17/11/2021

Risque de délocalisation d’Ascoval : Karima Delli appelle à soutenir les salariés de l’aciérie nordiste


Pour Karima Delli, Présidente de la commission des Transports au Parlement, il est impératif de protéger les 270 salariés et de conserver ce bastion stratégique de la transition écologique et industrielle.

« Ce projet de délocalisation temporaire est dangereux. Le transitoire est souvent l’argument qui est avancé avant de verrouiller des délocalisations définitives » prévient l’eurodéputée. « L’emploi des salariés ne peut être une variable d’ajustement pour répondre au cours volatile de l’énergie. Derrière cette recherche du moindre coût ce sont des centaines de vies et de familles qui sont menacées. D’autant que l’on parle d’un territoire dont le tissu économique est déjà très fortement fragilisé ».

« L’Europe devrait être un laboratoire des solidarités, pas un champ de bataille pour le dumping social et énergétique. Il est d’autant plus cynique de jouer la carte de la délocalisation que le conseil régional des Hauts-de-France avait abandonné une partie du prêt de 12 millions d’euros accordé à l’aciérie afin de finaliser la reprise par Saarstahl.» rappelle l'élue du Nord.
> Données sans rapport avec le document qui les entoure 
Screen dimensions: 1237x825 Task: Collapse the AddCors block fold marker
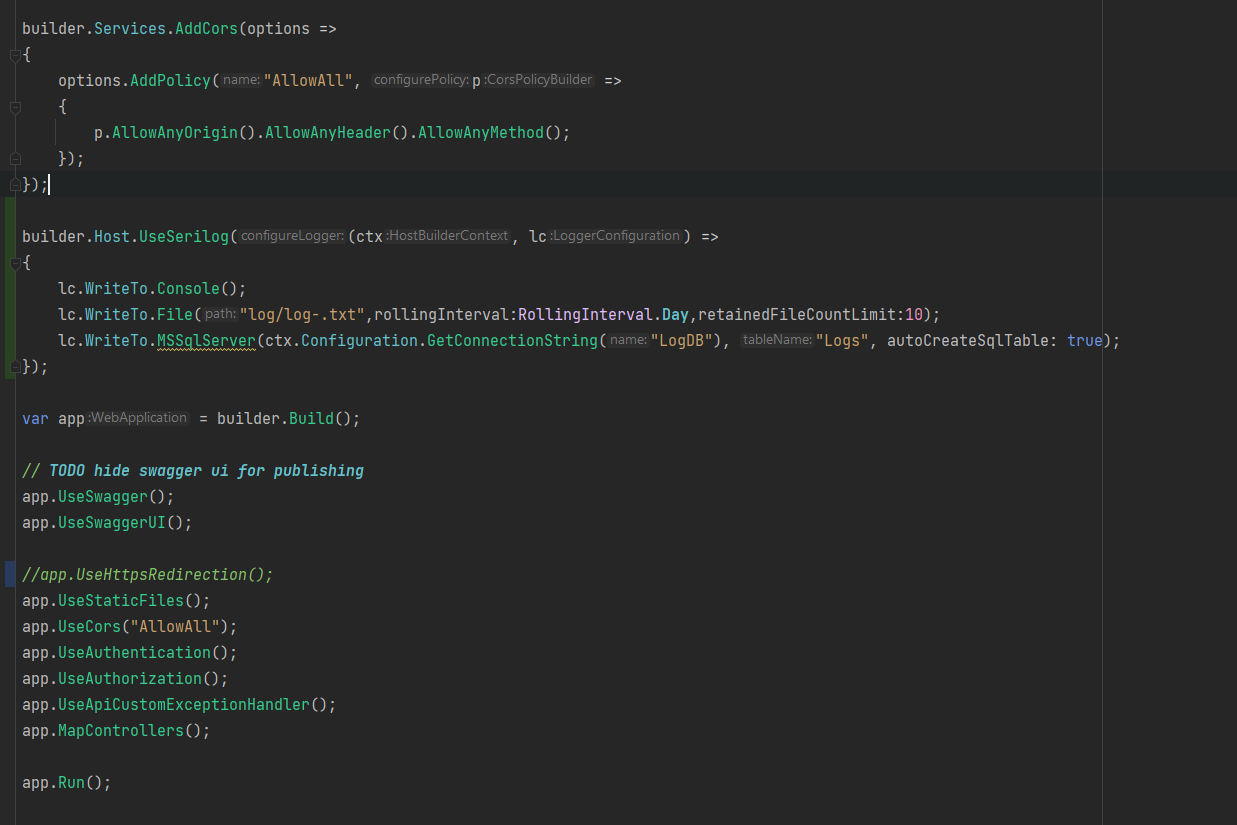[15, 55]
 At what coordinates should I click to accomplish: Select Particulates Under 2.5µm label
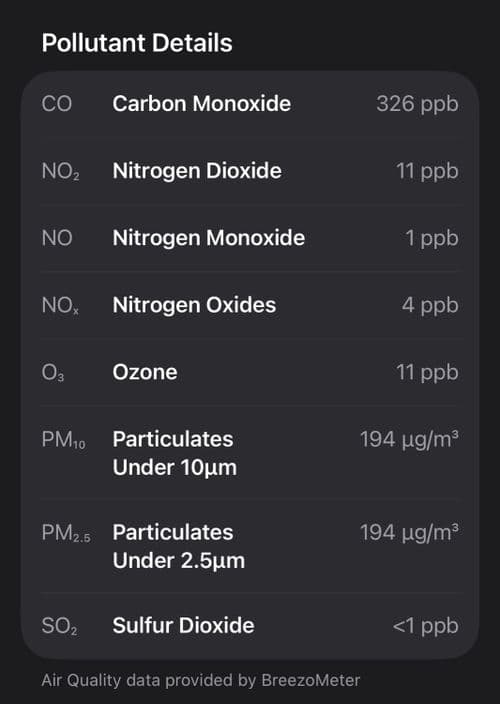pyautogui.click(x=179, y=546)

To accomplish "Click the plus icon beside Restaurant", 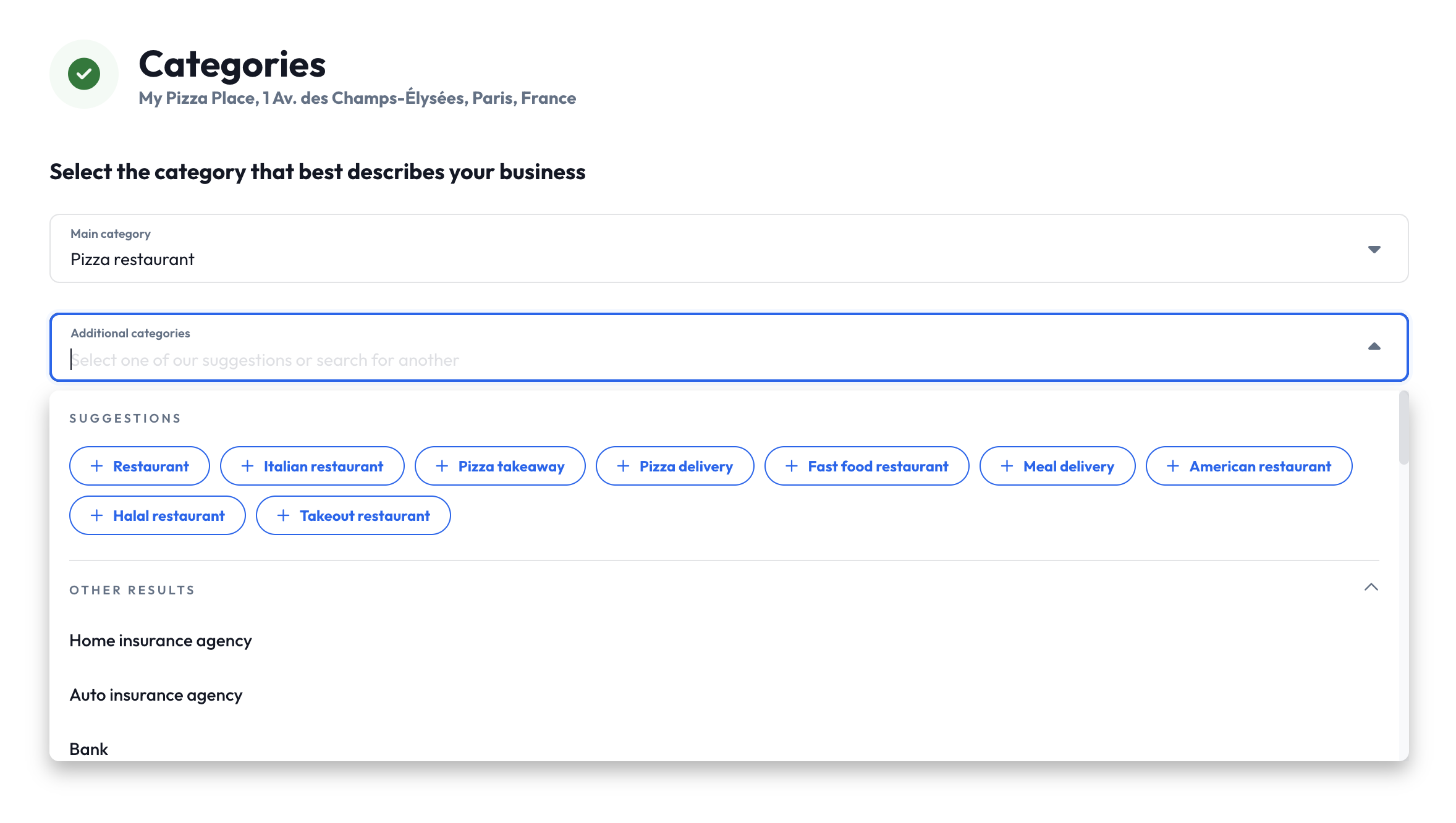I will [x=96, y=466].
Pour Karima Delli, « Il faut en finir avec ces chèques en blanc. On sait que ces acteurs sont prêts à sacrifier une main d’œuvre qualifiée au moindre risque pour le portefeuille de leurs actionnaires. Ascoval est un maillon essentiel à notre industrie ferroviaire. En fournissant des fleurons comme Hayange qui fabrique des rails en acier ensuite destinés aux principaux réseaux ferrés européens. Nous avons une main d’œuvre qualifiée qui peut nous permettre de concrétiser des solutions de transports écologiques. Allons-nous laissez les intérêts privés désossez nos savoir-faire et notre avenir industriel ? » interroge-t-elle.